Binary Tree Level Order Traversal II (LeetCode Tree)

Question: Given a binary tree, return the bottom-up level order traversal of its nodes' values. (ie, from left to right, level by level from leaf to root).
For example:
Given binary tree {3,9,20,#,#,15,7},
    3
   / \
  9  20
    /  \
   15   7
return its bottom-up level order traversal as:
[
  [15,7],
  [9,20],
  [3]
]

Idea: Breadth-first search. Use a queue to maintain the nodes in the next level.

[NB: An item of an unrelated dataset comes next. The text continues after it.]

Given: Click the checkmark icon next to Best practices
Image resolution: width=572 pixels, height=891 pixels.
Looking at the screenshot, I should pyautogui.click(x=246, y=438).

Whenever a level is visited, insert it at the front of the result, then the result will be bottom-up order.

Time: O(n) Space: O(n)

Code:

 public class Solution {  
   public List<List<Integer>> levelOrderBottom(TreeNode root) {  
     List<List<Integer>> result=new ArrayList<List<Integer>>();  
     if(root==null)  
       return result;  
     Queue<TreeNode> queue=new LinkedList<TreeNode>();  
     queue.offer(root);  
     while(queue.isEmpty()==false)  
     {  
       int number=queue.size();  
       ArrayList<Integer> aLevel=new ArrayList<Integer>();  
       for(int i=0;i<number;i++)  
       {  
         TreeNode cur=queue.poll();  
         aLevel.add(cur.val);  
         if(cur.left!=null)  
           queue.offer(cur.left);  
         if(cur.right!=null)  
           queue.offer(cur.right);  
       }  
       result.add(0,aLevel);  
     }  
     return result;  
   }  
 }